Dataset entries:
--

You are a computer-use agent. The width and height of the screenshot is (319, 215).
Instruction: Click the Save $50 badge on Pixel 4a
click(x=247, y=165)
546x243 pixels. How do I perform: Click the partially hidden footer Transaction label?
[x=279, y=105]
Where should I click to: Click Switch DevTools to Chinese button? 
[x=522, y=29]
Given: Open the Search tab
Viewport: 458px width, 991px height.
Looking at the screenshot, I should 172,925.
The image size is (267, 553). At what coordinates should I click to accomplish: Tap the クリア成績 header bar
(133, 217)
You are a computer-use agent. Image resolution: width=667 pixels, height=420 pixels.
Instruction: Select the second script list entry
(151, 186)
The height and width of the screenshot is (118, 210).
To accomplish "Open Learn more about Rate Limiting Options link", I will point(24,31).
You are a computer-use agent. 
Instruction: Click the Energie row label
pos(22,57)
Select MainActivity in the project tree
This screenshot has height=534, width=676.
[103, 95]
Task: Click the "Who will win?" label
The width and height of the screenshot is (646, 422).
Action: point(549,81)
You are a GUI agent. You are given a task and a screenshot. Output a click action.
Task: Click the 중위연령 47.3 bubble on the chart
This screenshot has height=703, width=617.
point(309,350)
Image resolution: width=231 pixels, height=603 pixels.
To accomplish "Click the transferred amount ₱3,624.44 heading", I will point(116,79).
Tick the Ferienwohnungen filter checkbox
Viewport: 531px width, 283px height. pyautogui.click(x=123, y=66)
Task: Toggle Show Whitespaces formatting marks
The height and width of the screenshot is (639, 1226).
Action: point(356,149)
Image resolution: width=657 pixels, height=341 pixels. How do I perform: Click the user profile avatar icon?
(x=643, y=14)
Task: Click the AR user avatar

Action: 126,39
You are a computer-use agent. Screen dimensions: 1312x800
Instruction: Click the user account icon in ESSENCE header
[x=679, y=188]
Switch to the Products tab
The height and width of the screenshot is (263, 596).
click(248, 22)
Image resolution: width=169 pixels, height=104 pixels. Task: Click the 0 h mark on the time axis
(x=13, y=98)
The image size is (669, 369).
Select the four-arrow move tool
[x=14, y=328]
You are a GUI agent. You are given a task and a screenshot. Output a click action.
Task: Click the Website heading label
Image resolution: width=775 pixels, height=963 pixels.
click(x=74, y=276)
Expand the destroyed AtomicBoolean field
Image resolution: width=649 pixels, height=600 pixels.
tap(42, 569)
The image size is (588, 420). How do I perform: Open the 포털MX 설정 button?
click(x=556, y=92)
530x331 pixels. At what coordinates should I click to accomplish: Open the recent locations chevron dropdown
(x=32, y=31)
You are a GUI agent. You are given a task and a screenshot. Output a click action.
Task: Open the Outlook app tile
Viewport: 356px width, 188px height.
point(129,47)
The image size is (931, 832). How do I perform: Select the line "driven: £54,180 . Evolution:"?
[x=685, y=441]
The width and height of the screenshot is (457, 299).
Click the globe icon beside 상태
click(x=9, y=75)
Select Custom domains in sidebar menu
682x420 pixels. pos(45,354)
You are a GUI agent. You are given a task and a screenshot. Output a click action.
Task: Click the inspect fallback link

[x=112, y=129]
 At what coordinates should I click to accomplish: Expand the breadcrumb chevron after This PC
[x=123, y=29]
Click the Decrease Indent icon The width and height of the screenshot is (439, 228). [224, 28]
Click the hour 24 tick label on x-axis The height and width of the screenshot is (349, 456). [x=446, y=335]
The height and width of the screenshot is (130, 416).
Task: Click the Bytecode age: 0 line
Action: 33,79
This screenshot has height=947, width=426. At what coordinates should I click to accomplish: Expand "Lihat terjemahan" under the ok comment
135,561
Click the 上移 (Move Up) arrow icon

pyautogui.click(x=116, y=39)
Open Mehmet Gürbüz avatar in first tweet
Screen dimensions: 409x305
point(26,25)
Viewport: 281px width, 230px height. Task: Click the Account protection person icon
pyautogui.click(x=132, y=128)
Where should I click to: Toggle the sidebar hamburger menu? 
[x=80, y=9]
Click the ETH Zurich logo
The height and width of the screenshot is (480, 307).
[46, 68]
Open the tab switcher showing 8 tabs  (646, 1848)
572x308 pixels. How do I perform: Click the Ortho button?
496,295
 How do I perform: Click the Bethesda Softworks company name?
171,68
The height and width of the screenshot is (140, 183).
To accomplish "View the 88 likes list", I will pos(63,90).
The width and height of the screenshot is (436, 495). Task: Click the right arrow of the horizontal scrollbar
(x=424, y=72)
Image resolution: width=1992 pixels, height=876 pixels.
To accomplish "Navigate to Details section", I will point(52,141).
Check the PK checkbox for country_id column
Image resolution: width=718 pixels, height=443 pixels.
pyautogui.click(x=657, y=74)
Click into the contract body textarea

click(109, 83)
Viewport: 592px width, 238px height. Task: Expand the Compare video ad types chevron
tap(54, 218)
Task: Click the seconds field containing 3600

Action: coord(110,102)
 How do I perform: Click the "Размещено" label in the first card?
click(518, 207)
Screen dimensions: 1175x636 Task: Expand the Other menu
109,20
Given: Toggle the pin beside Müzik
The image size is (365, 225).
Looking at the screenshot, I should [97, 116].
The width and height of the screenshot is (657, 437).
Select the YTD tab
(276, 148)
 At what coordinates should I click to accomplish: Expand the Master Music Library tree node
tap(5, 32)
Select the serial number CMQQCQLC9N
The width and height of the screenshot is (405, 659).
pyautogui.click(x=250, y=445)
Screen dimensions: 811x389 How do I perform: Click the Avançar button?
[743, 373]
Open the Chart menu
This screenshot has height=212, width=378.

--

Give the entries again exactly, every one.

You are a computer-use agent. The width and height of the screenshot is (319, 215).
Instruction: Click the Save $50 badge on Pixel 4a
click(x=247, y=165)
546x243 pixels. How do I perform: Click the partially hidden footer Transaction label?
[x=279, y=105]
Where should I click to: Click Switch DevTools to Chinese button? 
[x=522, y=29]
Given: Open the Search tab
Viewport: 458px width, 991px height.
Looking at the screenshot, I should 172,925.
The image size is (267, 553). At what coordinates should I click to accomplish: Tap the クリア成績 header bar
(133, 217)
You are a computer-use agent. Image resolution: width=667 pixels, height=420 pixels.
Instruction: Select the second script list entry
(151, 186)
The height and width of the screenshot is (118, 210).
To accomplish "Open Learn more about Rate Limiting Options link", I will point(24,31).
You are a computer-use agent. 
Instruction: Click the Energie row label
pos(22,57)
Select MainActivity in the project tree
This screenshot has height=534, width=676.
[103, 95]
Task: Click the "Who will win?" label
The width and height of the screenshot is (646, 422).
Action: point(549,81)
You are a GUI agent. You are given a task and a screenshot. Output a click action.
Task: Click the 중위연령 47.3 bubble on the chart
This screenshot has height=703, width=617.
point(309,350)
Image resolution: width=231 pixels, height=603 pixels.
To accomplish "Click the transferred amount ₱3,624.44 heading", I will point(116,79).
Tick the Ferienwohnungen filter checkbox
Viewport: 531px width, 283px height. pyautogui.click(x=123, y=66)
Task: Toggle Show Whitespaces formatting marks
The height and width of the screenshot is (639, 1226).
Action: point(356,149)
Image resolution: width=657 pixels, height=341 pixels. How do I perform: Click the user profile avatar icon?
(x=643, y=14)
Task: Click the AR user avatar

Action: 126,39
You are a computer-use agent. Screen dimensions: 1312x800
Instruction: Click the user account icon in ESSENCE header
[x=679, y=188]
Switch to the Products tab
The height and width of the screenshot is (263, 596).
click(248, 22)
Image resolution: width=169 pixels, height=104 pixels. Task: Click the 0 h mark on the time axis
(x=13, y=98)
The image size is (669, 369).
Select the four-arrow move tool
[x=14, y=328]
You are a GUI agent. You are given a task and a screenshot. Output a click action.
Task: Click the Website heading label
Image resolution: width=775 pixels, height=963 pixels.
click(x=74, y=276)
Expand the destroyed AtomicBoolean field
Image resolution: width=649 pixels, height=600 pixels.
tap(42, 569)
The image size is (588, 420). How do I perform: Open the 포털MX 설정 button?
click(x=556, y=92)
530x331 pixels. At what coordinates should I click to accomplish: Open the recent locations chevron dropdown
(x=32, y=31)
You are a GUI agent. You are given a task and a screenshot. Output a click action.
Task: Open the Outlook app tile
Viewport: 356px width, 188px height.
point(129,47)
The image size is (931, 832). How do I perform: Select the line "driven: £54,180 . Evolution:"?
[x=685, y=441]
The width and height of the screenshot is (457, 299).
Click the globe icon beside 상태
click(x=9, y=75)
Select Custom domains in sidebar menu
682x420 pixels. pos(45,354)
You are a GUI agent. You are given a task and a screenshot. Output a click action.
Task: Click the inspect fallback link

[x=112, y=129]
 At what coordinates should I click to accomplish: Expand the breadcrumb chevron after This PC
[x=123, y=29]
Click the Decrease Indent icon The width and height of the screenshot is (439, 228). [224, 28]
Click the hour 24 tick label on x-axis The height and width of the screenshot is (349, 456). [x=446, y=335]
The height and width of the screenshot is (130, 416).
Task: Click the Bytecode age: 0 line
Action: 33,79
This screenshot has height=947, width=426. At what coordinates should I click to accomplish: Expand "Lihat terjemahan" under the ok comment
135,561
Click the 上移 (Move Up) arrow icon

pyautogui.click(x=116, y=39)
Open Mehmet Gürbüz avatar in first tweet
Screen dimensions: 409x305
point(26,25)
Viewport: 281px width, 230px height. Task: Click the Account protection person icon
pyautogui.click(x=132, y=128)
Where should I click to: Toggle the sidebar hamburger menu? 
[x=80, y=9]
Click the ETH Zurich logo
The height and width of the screenshot is (480, 307).
[46, 68]
Open the tab switcher showing 8 tabs  (646, 1848)
572x308 pixels. How do I perform: Click the Ortho button?
496,295
 How do I perform: Click the Bethesda Softworks company name?
171,68
The height and width of the screenshot is (140, 183).
To accomplish "View the 88 likes list", I will pos(63,90).
The width and height of the screenshot is (436, 495). Task: Click the right arrow of the horizontal scrollbar
(x=424, y=72)
Image resolution: width=1992 pixels, height=876 pixels.
To accomplish "Navigate to Details section", I will point(52,141).
Check the PK checkbox for country_id column
Image resolution: width=718 pixels, height=443 pixels.
pyautogui.click(x=657, y=74)
Click into the contract body textarea

click(109, 83)
Viewport: 592px width, 238px height. Task: Expand the Compare video ad types chevron
tap(54, 218)
Task: Click the seconds field containing 3600

Action: coord(110,102)
 How do I perform: Click the "Размещено" label in the first card?
click(518, 207)
Screen dimensions: 1175x636 Task: Expand the Other menu
109,20
Given: Toggle the pin beside Müzik
The image size is (365, 225).
Looking at the screenshot, I should [97, 116].
The width and height of the screenshot is (657, 437).
Select the YTD tab
(276, 148)
 At what coordinates should I click to accomplish: Expand the Master Music Library tree node
tap(5, 32)
Select the serial number CMQQCQLC9N
The width and height of the screenshot is (405, 659).
pyautogui.click(x=250, y=445)
Screen dimensions: 811x389 How do I perform: Click the Avançar button?
[743, 373]
Open the Chart menu
This screenshot has height=212, width=378.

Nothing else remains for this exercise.